Been to a high school dance recently? Just ask your students about the kind of dancing that is called “freak dancing.” It’s pathetic what our kids have to face.

Another example: it is all too common now to hear teens at school talk openly about their “pharming” parties and “trail mixes.” And no, they are not talking about a farmer’s lifestyle nor are they referring to health food.

No, what’s going on in many teens’ lives (that our seminary kids have to associate with, by virtue of being exposed to this verbiage in school hallways) often is far darker. For example, “pharming” is a teen’s term for the prep each kid does prior to a party. They go into their parent’s medicine cabinet and swipe two pills from their parent’s prescription medications. They bring these two “Russian roulette” pills to the party and contribute them to what the kids now call a “trail mix.”

The teen host/hostess then swooshes all the pills around to mix them up. The teens sit around that bowl of colorful little pills in various shapes and sizes. Each kid randomly draws two out of the bowl and cavalierly swallows them whole. The purpose is essentially to watch each other in the circle to see what happens next.

I learned of this practice from our high school principal at a recent back-to-school night for parents. He was exerting great effort to inform apparently clueless parents. He told the parents in the audience that night that the high schools of today are a far cry from those of just years ago when he first began as a principal.

He told the parents they would not believe what the kids now talk about blatantly in school hallways. He also warned the parents, “If your kid goes to a party and then calls home, asking to spend the night at a friend’s, say no. It might sicken you to find out what’s going to happen. You just need to say no.”

He also talked about how, if parents would just enforce an 11 p.m. curfew for teens, how many sad situations could be avoided. All this from a principal who is not a member of our faith, but someone who associates with the kids out in the world on a daily basis and who is alarmed at what he is seeing.
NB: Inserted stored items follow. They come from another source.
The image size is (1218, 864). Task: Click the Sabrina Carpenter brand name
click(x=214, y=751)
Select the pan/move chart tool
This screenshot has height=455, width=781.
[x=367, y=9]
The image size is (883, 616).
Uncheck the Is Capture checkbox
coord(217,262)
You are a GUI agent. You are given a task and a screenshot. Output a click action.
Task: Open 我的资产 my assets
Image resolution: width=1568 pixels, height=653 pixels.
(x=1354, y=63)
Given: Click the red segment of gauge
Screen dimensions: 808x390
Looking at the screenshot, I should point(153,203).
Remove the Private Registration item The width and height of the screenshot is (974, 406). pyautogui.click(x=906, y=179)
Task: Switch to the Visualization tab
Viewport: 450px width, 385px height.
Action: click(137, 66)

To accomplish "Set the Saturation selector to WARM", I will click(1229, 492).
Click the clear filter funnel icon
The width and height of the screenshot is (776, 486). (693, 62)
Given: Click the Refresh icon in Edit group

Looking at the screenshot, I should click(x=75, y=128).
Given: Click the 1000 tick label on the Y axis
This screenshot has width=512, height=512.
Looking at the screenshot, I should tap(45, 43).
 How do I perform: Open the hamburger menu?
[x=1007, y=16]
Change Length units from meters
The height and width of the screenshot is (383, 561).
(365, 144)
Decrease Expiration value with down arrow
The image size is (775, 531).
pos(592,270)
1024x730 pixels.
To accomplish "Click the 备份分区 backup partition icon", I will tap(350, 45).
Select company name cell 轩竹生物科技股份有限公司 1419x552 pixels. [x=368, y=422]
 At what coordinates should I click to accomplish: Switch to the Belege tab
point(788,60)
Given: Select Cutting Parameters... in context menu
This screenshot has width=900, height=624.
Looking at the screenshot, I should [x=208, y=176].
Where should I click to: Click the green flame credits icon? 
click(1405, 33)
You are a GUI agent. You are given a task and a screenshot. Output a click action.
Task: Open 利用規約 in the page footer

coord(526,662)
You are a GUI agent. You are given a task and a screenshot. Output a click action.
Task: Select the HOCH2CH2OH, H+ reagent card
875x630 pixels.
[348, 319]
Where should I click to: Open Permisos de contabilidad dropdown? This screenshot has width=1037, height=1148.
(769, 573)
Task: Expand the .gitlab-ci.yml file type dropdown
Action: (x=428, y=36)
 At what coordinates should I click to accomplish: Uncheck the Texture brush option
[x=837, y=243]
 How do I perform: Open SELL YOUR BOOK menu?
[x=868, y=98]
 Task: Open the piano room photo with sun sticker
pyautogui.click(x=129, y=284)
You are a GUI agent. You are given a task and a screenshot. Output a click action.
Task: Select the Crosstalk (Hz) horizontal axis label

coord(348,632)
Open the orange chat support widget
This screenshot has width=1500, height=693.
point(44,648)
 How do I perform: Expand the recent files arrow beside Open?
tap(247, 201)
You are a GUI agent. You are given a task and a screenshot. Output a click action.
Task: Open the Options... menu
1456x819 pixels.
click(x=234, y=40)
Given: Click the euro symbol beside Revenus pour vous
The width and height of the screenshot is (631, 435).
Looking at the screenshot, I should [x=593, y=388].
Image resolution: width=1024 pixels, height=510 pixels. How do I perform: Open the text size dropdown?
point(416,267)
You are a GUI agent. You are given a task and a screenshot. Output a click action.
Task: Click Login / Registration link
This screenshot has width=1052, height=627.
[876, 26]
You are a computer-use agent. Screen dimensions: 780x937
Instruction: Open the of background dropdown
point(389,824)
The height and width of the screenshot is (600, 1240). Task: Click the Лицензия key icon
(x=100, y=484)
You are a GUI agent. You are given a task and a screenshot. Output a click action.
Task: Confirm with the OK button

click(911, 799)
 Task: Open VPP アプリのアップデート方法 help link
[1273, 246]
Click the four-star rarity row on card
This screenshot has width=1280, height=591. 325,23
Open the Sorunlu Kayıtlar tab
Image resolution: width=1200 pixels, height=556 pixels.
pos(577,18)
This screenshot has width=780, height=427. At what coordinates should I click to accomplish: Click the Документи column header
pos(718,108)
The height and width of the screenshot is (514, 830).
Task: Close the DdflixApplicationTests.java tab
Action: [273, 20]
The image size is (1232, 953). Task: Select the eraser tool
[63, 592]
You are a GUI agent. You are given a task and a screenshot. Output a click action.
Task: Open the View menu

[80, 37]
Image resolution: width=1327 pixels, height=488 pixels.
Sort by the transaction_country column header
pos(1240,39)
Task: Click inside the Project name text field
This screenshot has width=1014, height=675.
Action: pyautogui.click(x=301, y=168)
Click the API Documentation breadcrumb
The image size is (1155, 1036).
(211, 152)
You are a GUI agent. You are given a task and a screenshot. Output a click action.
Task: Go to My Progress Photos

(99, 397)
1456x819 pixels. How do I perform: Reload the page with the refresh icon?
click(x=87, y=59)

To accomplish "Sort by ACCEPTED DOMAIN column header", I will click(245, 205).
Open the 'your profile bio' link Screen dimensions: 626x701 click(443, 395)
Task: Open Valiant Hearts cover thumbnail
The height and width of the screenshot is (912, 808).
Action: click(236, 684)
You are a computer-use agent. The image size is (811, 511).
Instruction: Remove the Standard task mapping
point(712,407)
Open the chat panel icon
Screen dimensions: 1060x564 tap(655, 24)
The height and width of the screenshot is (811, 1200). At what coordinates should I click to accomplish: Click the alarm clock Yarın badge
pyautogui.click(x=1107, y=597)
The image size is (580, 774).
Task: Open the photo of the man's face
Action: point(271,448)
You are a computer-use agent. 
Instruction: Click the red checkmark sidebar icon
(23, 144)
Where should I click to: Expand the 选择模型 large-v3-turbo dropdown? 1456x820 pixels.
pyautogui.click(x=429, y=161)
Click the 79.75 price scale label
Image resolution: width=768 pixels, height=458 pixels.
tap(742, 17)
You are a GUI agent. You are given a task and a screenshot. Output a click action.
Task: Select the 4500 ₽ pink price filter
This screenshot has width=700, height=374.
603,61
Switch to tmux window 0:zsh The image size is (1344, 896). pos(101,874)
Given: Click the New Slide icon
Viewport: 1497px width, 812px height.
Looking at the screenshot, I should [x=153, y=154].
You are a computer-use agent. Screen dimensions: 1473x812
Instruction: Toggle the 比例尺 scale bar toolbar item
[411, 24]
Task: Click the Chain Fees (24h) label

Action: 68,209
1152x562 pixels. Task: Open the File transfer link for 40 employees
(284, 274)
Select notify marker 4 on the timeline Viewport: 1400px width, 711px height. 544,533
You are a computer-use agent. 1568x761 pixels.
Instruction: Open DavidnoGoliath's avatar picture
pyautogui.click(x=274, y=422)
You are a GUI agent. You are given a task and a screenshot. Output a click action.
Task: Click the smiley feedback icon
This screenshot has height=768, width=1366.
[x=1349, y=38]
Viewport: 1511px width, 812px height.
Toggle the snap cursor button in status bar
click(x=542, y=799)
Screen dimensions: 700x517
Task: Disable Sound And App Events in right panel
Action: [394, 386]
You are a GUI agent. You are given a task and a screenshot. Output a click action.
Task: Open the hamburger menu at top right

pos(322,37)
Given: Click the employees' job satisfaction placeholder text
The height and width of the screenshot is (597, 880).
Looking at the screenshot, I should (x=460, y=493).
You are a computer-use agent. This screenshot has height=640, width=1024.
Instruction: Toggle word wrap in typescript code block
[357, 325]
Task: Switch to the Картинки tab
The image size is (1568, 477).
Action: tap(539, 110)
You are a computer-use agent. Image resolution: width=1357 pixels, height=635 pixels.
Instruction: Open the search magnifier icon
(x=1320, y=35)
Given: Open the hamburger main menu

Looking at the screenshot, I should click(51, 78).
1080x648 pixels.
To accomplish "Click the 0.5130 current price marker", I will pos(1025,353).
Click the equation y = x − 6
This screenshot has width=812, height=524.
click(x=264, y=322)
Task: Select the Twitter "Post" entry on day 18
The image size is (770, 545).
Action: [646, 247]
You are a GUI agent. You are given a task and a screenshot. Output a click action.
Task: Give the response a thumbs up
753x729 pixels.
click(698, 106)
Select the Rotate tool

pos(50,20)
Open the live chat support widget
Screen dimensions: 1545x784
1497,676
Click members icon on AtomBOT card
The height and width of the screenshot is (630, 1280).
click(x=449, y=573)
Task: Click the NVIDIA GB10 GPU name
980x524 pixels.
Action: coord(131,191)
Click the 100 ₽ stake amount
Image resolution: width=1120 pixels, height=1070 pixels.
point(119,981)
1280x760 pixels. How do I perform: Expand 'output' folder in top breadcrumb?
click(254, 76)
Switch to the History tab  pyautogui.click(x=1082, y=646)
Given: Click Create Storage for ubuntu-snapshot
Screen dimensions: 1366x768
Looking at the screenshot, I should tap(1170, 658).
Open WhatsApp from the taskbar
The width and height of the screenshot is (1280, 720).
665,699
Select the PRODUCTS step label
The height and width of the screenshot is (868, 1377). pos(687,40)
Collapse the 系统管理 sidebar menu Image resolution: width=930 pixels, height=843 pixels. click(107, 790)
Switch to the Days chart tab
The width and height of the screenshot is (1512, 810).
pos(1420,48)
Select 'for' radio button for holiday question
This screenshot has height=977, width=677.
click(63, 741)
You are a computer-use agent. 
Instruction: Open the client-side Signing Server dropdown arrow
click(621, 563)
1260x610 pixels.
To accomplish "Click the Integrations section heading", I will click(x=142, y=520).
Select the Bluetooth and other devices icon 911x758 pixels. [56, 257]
Consider the hours each day this principal is with the teens at his school, observing them and listening to them for nearly six hours a day. Now think about the average parent who maybe steps onto his kid’s campus only twice a year. Who is going to have the clearer picture as to what is going on in our children’s lives today?

In fact, other than perhaps parents who homeschool, principals and teachers are generally with our seminary kids for more hours than even their parents. Thus, this principal ― and others like him who are sounding similar alarms ― need to be listened to as witnesses for the times about our young men and women.

Yes, this is the world that most of our seminary kids walk through and associate with, on a daily basis. And since they’ve grown up immersed in this culture, they know no difference. All of this seemed to be what the Spirit wanted me to understand when I was quietly told on that morning some time ago: “Seek first to understand, then to be understood.”

The hardcore rap music that so many of our seminary students listen to takes an additional toll. The cumulative weight of all this that they face is heavy ballast indeed. Is it any wonder then that sometimes these students act up or out?

Even the finest of our young men or women will be influenced by their peers, if they associate with them long enough without any counter-pull. Our youth must have fine associations with those who would build them up spiritually, not with those who pull them down into demeaning activities, activities that tear down their morals, their perspectives, or which ridicule the very standards the Lord would have them live.

Summary

If a student is surly in seminary, if a student appears disinterested, our job is first to seek to understand his world and his paradigm, before we ever consider trying to be understood ourselves. I think when we do this sufficiently, we might be surprised just how valiantly these kids are fighting, even though on the surface it may not appear that way.

Yes, may we forever learn that we must “seek first to understand” before being understood. Our teens’ lives depend on it.